>> Start PAGE EXCERPT

# Roadside haul...



## ripjack13 (May 2, 2017)

The town came through my street today and was trimming a huge tree out front of my house. Nice old maple. I started to chat up the guys doing it. They said I could have as much as I wanted. So I took a few wheel barrows full. Then one guy says they will be cutting down an ash tree down the road, and they are leaving the logs on the ground. So I took a ride with Michele and burl, and grabbed some. Unloaded it in my driveway. Then my neighbor came home and I took him there too. This time we piled the truck full. Then dumped em off in his yard. I saved one huge one and got a bunch of smaller limbs to keep for bowl blanks and maybe sell some...
Here's the ash pile...

Reactions: Like 16 | Way Cool 5


----------



## Nature Man (May 3, 2017)

Congrats on the snag! Never can have too much wood! Chuck

Reactions: Thank You! 1


----------



## Tony (May 3, 2017)

Cool grab Marc! Tony

Reactions: Thank You! 1


----------



## woodtickgreg (May 3, 2017)

I see some heart rot but lots of good stuff in there still. I just cut around the bad. I like ash, it's hard and can be beautiful. I see a pecker hole in the big log, lol. Nice haul brother!

Reactions: Like 1 | Agree 2


----------



## barry richardson (May 3, 2017)

Free wood is always a winner!

Reactions: Agree 2


----------



## Lou Currier (May 3, 2017)

Party at Marc's house

Reactions: Like 1


----------



## DKMD (May 3, 2017)

woodtickgreg said:


> ...I see a pecker hole in the big log...



And now I know while all the ash trees are dying... you Michigan boys and your pecker holes!

Reactions: Agree 1 | Funny 2


----------



## ripjack13 (May 3, 2017)

I cut a bunch of it up today into bowl blanks and a bunch I cut for Michele, she wants some to walk on a path leading to her garden...
And I found a good sized burl in the sawdust....

Reactions: Like 3 | Funny 3 | Sincere 1


----------



## Ray D (May 4, 2017)

Very nice. Did you cut all that with an electric chain saw?


----------



## ripjack13 (May 4, 2017)

Ray D said:


> Very nice. Did you cut all that with an electric chain saw?



I did. I just got a remington 14" for $20....cant lose.

Reactions: Like 2 | Informative 2


----------



## Ray D (May 4, 2017)

ripjack13 said:


> I did. I just a remington 14" for $20....cant lose.


Informative. I had no idea an electric chainsaw cold do that.

Reactions: Like 1


----------



## gman2431 (May 4, 2017)

Ray D said:


> Informative. I had no idea an electric chainsaw cold do that.



If only i had pictures.... 

I watched my old neighbors (best example of red neck you've ever seen) cut down a massive red oak with the same saw. Took him forever to get through it but it was a riot drinking beer on my deck watching him.

Reactions: Funny 4


----------



## ripjack13 (May 4, 2017)

Chainsaw worked great! Cut up a bunch of extra maple and some "highly valuable black walnut" too...
The ash turned out to be poplar. So that was a bummer....

Reactions: Like 4


----------



## gman2431 (May 4, 2017)

Lots of turning to be done right there!

>> End PAGE EXCERPT
>> Start TASK DATA

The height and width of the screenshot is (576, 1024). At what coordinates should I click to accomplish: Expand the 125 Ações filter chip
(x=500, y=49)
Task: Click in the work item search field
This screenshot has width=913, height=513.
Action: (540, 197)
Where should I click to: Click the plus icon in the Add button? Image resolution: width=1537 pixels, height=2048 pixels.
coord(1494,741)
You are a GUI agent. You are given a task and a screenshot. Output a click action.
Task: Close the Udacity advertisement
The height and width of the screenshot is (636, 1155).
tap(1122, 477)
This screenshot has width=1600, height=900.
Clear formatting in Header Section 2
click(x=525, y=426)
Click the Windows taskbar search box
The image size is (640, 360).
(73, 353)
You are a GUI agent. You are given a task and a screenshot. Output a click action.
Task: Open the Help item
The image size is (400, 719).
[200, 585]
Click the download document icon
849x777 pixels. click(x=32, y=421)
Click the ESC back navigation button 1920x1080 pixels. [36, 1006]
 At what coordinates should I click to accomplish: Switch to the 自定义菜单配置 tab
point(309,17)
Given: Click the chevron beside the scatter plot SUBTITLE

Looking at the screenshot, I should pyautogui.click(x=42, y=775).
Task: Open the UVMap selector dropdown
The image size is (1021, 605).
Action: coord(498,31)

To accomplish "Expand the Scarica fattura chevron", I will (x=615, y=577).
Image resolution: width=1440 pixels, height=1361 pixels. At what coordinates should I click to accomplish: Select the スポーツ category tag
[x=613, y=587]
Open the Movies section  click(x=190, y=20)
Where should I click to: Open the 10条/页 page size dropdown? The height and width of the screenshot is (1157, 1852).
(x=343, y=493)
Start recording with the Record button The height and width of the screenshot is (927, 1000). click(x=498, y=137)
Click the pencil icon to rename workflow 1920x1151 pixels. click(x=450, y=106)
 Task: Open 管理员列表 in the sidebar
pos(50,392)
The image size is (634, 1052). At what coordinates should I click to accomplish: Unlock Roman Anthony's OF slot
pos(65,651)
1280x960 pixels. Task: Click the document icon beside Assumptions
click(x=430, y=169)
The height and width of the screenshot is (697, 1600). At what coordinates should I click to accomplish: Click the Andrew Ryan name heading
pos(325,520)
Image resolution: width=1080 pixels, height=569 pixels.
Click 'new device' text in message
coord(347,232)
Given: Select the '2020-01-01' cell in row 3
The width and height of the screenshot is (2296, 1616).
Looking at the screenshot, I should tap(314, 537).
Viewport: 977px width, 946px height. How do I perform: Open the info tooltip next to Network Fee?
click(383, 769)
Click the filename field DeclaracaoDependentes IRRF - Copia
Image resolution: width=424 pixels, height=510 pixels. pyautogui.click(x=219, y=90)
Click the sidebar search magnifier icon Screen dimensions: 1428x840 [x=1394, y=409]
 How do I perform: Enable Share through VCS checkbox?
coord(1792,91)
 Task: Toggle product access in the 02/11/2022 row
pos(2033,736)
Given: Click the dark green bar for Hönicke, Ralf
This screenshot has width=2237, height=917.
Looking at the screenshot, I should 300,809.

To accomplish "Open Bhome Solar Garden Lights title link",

>> End TASK DATA

### BRIEF A
Copy the passage of the forum thread about the roadside wood haul verbatim, everything from "I see some heart" down to "richardson (May 3, 2017)".
### BRIEF B
Repeat the listing word for word, everything from its first line down to and including the line that contains "Open the Movies".

### TASK SOLUTION A
I see some heart rot but lots of good stuff in there still. I just cut around the bad. I like ash, it's hard and can be beautiful. I see a pecker hole in the big log, lol. Nice haul brother!

Reactions: Like 1 | Agree 2


----------



## barry richardson (May 3, 2017)

### TASK SOLUTION B
The height and width of the screenshot is (576, 1024). At what coordinates should I click to accomplish: Expand the 125 Ações filter chip
(x=500, y=49)
Task: Click in the work item search field
This screenshot has width=913, height=513.
Action: (540, 197)
Where should I click to: Click the plus icon in the Add button? Image resolution: width=1537 pixels, height=2048 pixels.
coord(1494,741)
You are a GUI agent. You are given a task and a screenshot. Output a click action.
Task: Close the Udacity advertisement
The height and width of the screenshot is (636, 1155).
tap(1122, 477)
This screenshot has width=1600, height=900.
Clear formatting in Header Section 2
click(x=525, y=426)
Click the Windows taskbar search box
The image size is (640, 360).
(73, 353)
You are a GUI agent. You are given a task and a screenshot. Output a click action.
Task: Open the Help item
The image size is (400, 719).
[200, 585]
Click the download document icon
849x777 pixels. click(x=32, y=421)
Click the ESC back navigation button 1920x1080 pixels. [36, 1006]
 At what coordinates should I click to accomplish: Switch to the 自定义菜单配置 tab
point(309,17)
Given: Click the chevron beside the scatter plot SUBTITLE

Looking at the screenshot, I should pyautogui.click(x=42, y=775).
Task: Open the UVMap selector dropdown
The image size is (1021, 605).
Action: coord(498,31)

To accomplish "Expand the Scarica fattura chevron", I will (x=615, y=577).
Image resolution: width=1440 pixels, height=1361 pixels. At what coordinates should I click to accomplish: Select the スポーツ category tag
[x=613, y=587]
Open the Movies section  click(x=190, y=20)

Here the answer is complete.